Specialty in history of science

The Darwin Industry refers to historical scholarship about, and the large community of historians of science working on, Charles Darwin's life, work, and influence. The term "has a slightly derogatory connotation, as if the scale of the research has gotten out of control with people cranking out studies on perhaps less and less important aspects of Darwin's work"; but it was originally a self-designation of the scholars who began re-evaluating Darwin and studying his manuscripts and correspondence in the second half of the 20th century.

== Darwin's manuscripts and correspondence ==
One of the most significant projects of the Darwin Industry has been the systematic publication of all of Darwin's unpublished writings. Two volumes of the Life and Letters of Charles Darwin were published in 1887 along with The Autobiography of Charles Darwin, edited by Francis Darwin; two volumes of More Letters of Charles Darwin were published in 1902. Francis Darwin edited 1909 editions of Darwin's notebooks related to the inception of his theory. Darwin's granddaughter Nora Barlow pieced together the 1930 Diary of the Beagle from Darwin's unpublished notebooks. A flood of Darwiniana was published in the mid-twentieth century, especially by Darwin's descendants, leading up to the 1959 Darwin Centennial, including an un-redacted edition of Darwin's autobiography edited by Barlow. However, all this made up only a fraction of Darwin's correspondence and other unpublished writings, and much of what was published was incomplete.

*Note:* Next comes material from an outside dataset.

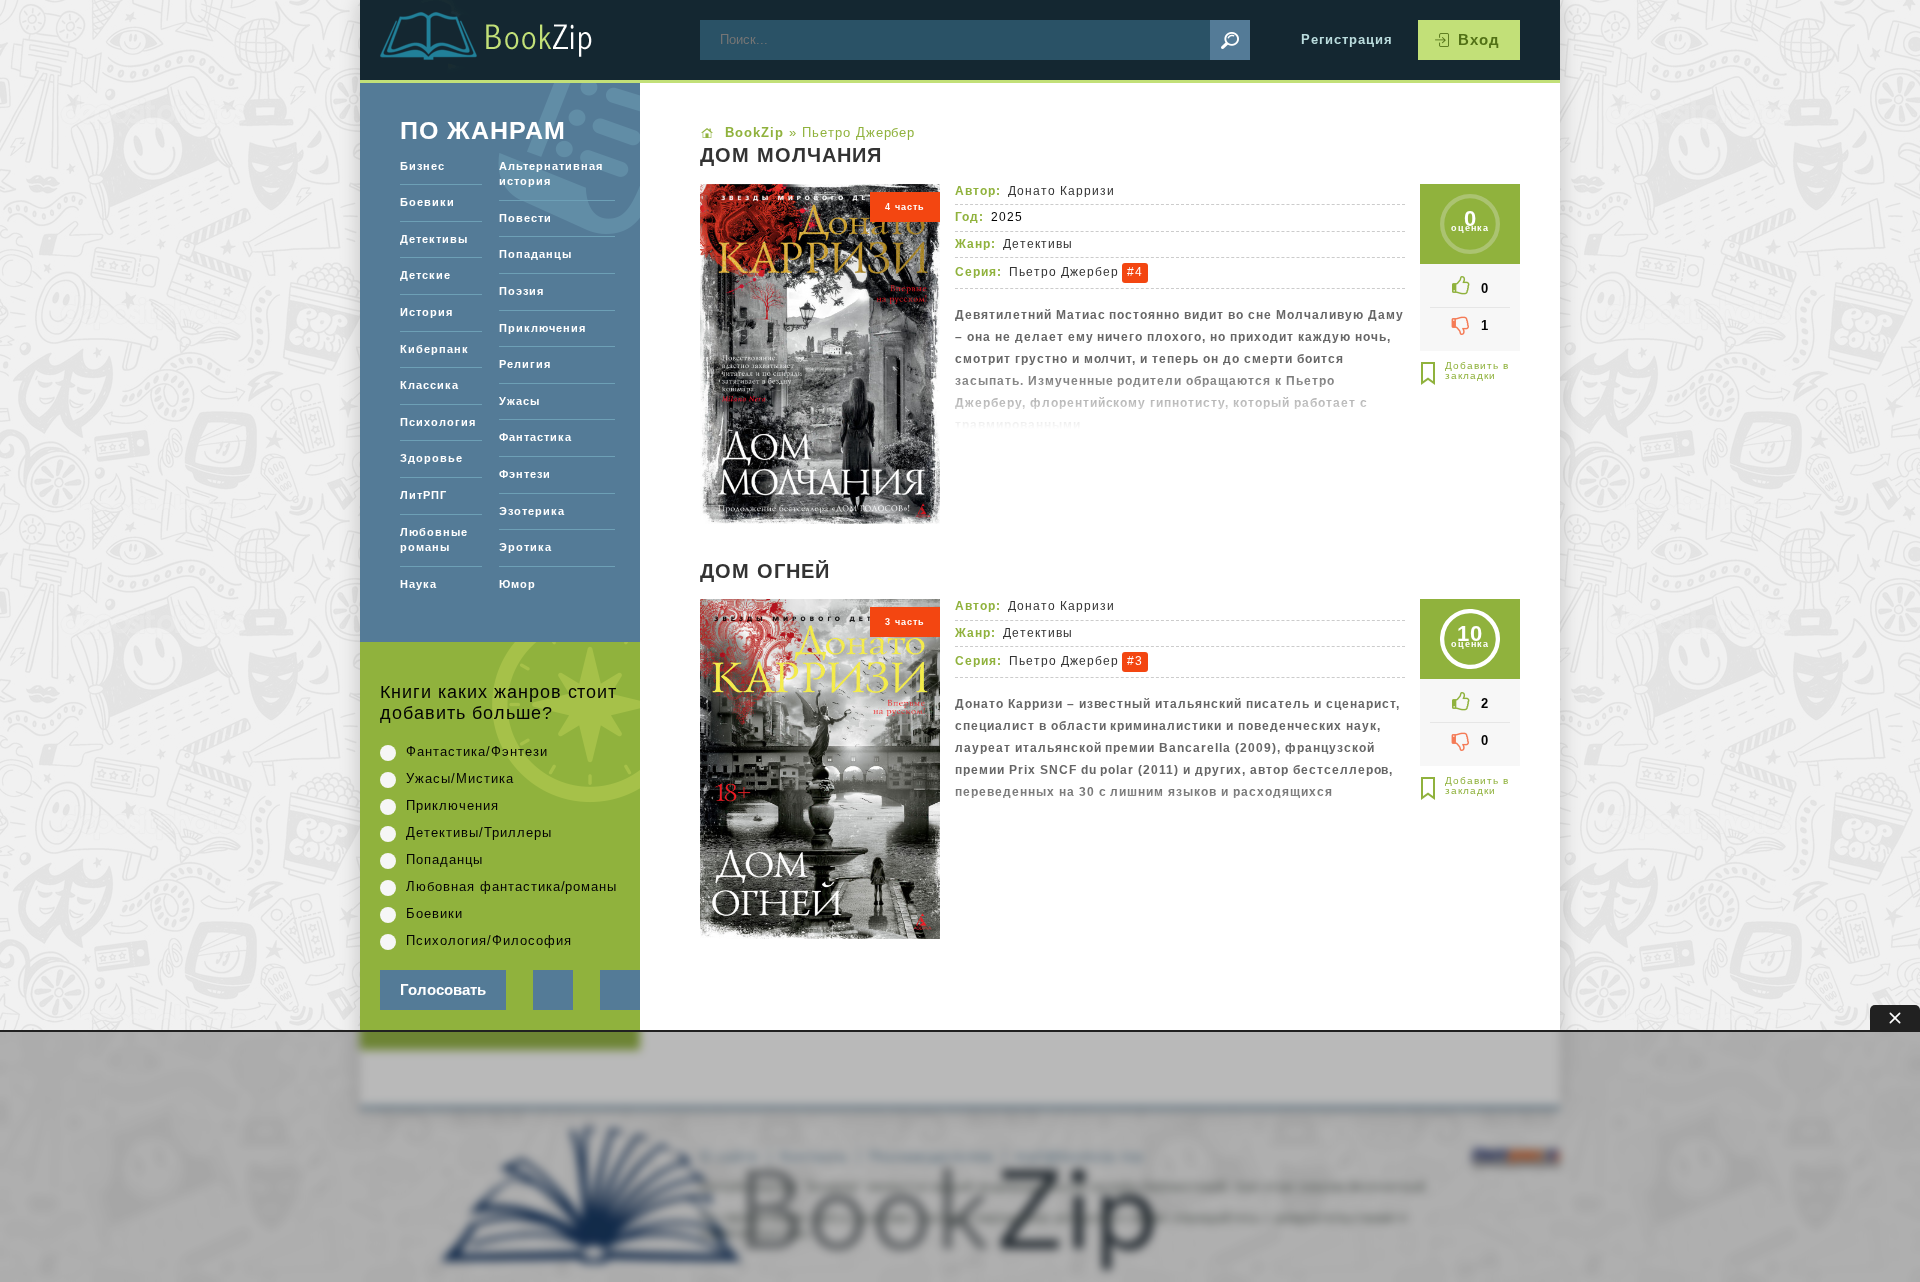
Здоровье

By the 1990s there were two different versions of The Works of Charles Darwin, an 18 volume edition by AMS Press and a more scholarly 29 volume edition by William Pickering, along with an annotated scholarly volume of Charles Darwin 's Notebooks, 1836-1844.

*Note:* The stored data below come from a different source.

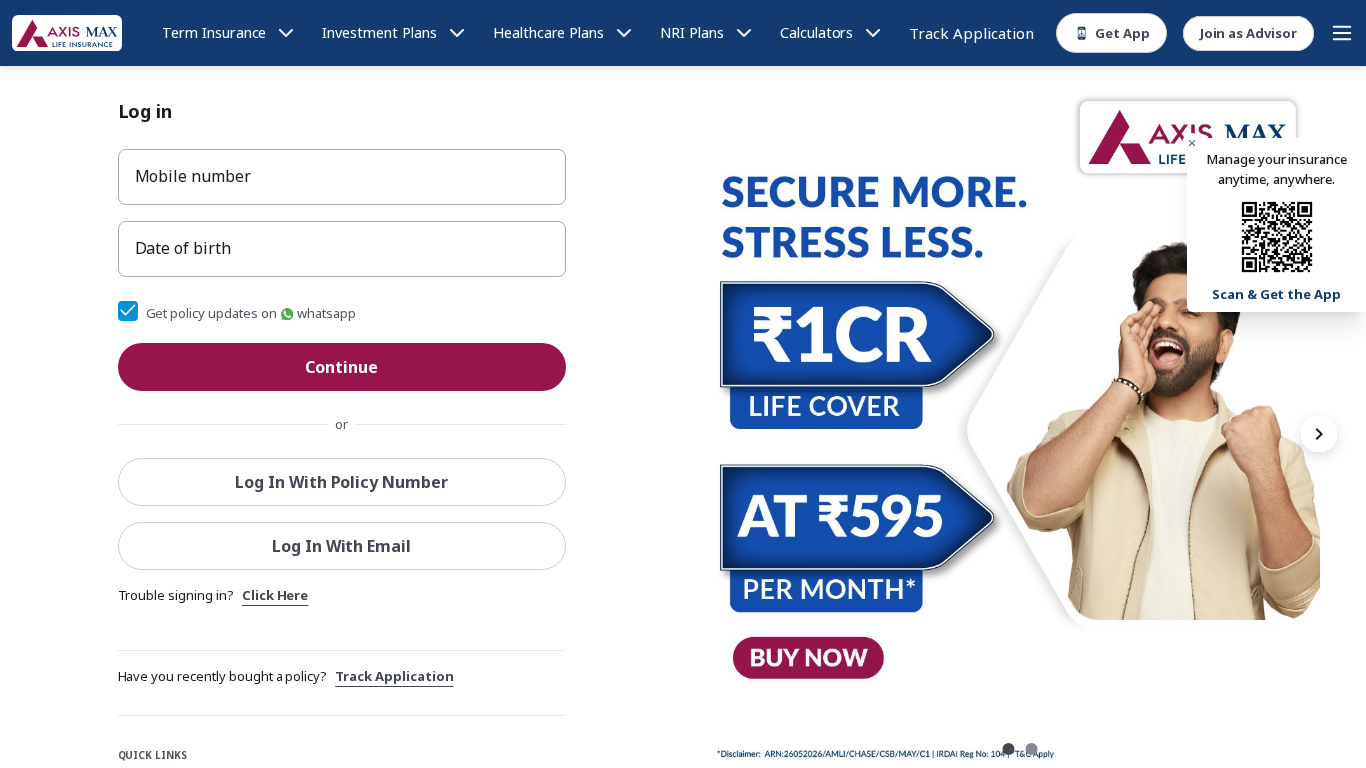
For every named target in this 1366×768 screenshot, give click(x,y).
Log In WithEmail (341, 546)
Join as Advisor (1248, 33)
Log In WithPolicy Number (341, 482)
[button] (1192, 143)
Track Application (971, 33)
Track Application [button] (394, 676)
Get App (1122, 33)
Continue (341, 367)
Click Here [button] (275, 595)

More significantly, two projects now make most of the primary material relating to Darwin available. Since 1974 the Darwin Correspondence Project has been locating, annotating and publishing the complete surviving correspondence of Darwin, including sixteen volumes (of an expected 30) published between 1985 and 2008 (covering the letters through 1868). An online database makes notes and transcripts of letters available online. The Complete Works of Charles Darwin Online makes available all of Darwin's print publications, private papers and manuscripts, together with a growing number of supplementary works. Earlier volumes of published letters are included, but it does not duplicate the Correspondence Project publications. It began in 2002 as a pilot website, The writings of Charles Darwin on the web, and in October 2006 it was launched internationally as a new website. It is claimed to be the largest and most widely used Darwin resource ever created.

==Biographies==
A substantial number of Darwin biographies were published before the 1959 Darwin Centennial, but from then until the 1990s, the Darwin Industry had produced only a handful of substantial Darwin biographies, several of which had unusual aspects (such as speculations about Darwin's sex life and psychoanalytic interpretations of his illnesses). Much of the biographical work of Darwin scholars was focused on specific instances and historical problems related to Darwin's life (and published as articles or monographs). Since the 1990s, at least three well-received scholarly biographies have been produced: Darwin (1991) by Adrian Desmond and James Moore (with the alternative title Darwin: The Life of a Tormented Evolutionist when published in America); Charles Darwin: The Man and His Influence (1996) by Peter J. Bowler; and Janet Browne's two-volume biography, Charles Darwin: Voyaging (1995) and Charles Darwin: The Power of Place (2002). With the 2005 publication of Sandra Herbert's Charles Darwin: Geologist, some scholars are questioning whether this is, or ought to be, the end of the Darwin Industry, since most of Darwin's life and work has been explored so exhaustively; however, Darwin scholars see continuing potential, especially since Darwin's complete manuscripts are not yet published and because "Darwin was exceptional and inspirational".

==Darwin-related topics==
The Darwin Industry has also stretched to many related figures before, during and after Darwin's time. Darwin's grandfather Erasmus Darwin has been a subject of great interest, and the broad philosophical currents of Naturphilosophie and Romanticism in science during the 19th century are still being explored. Studies of Jean-Baptiste Lamarck, Georges Cuvier, Charles Lyell, Thomas Henry Huxley, Richard Owen, Alfred Russel Wallace and many others have all been influenced to a greater or lesser degree by the work of the Darwin Industry. Because of the unusual hybrid nature of The Origin of Species as both a popular and scientific work, one major focus of the Darwin Industry has been the role of popularization and education in the spread of Darwin's theory: the popular work of Huxley, Ernst Haeckel, Herbert Spencer, and most dramatically, Robert Chambers (who wrote the 1844 sensation Vestiges of the Natural History of Creation), is increasingly seen as important in its own right in the history of evolutionary thought.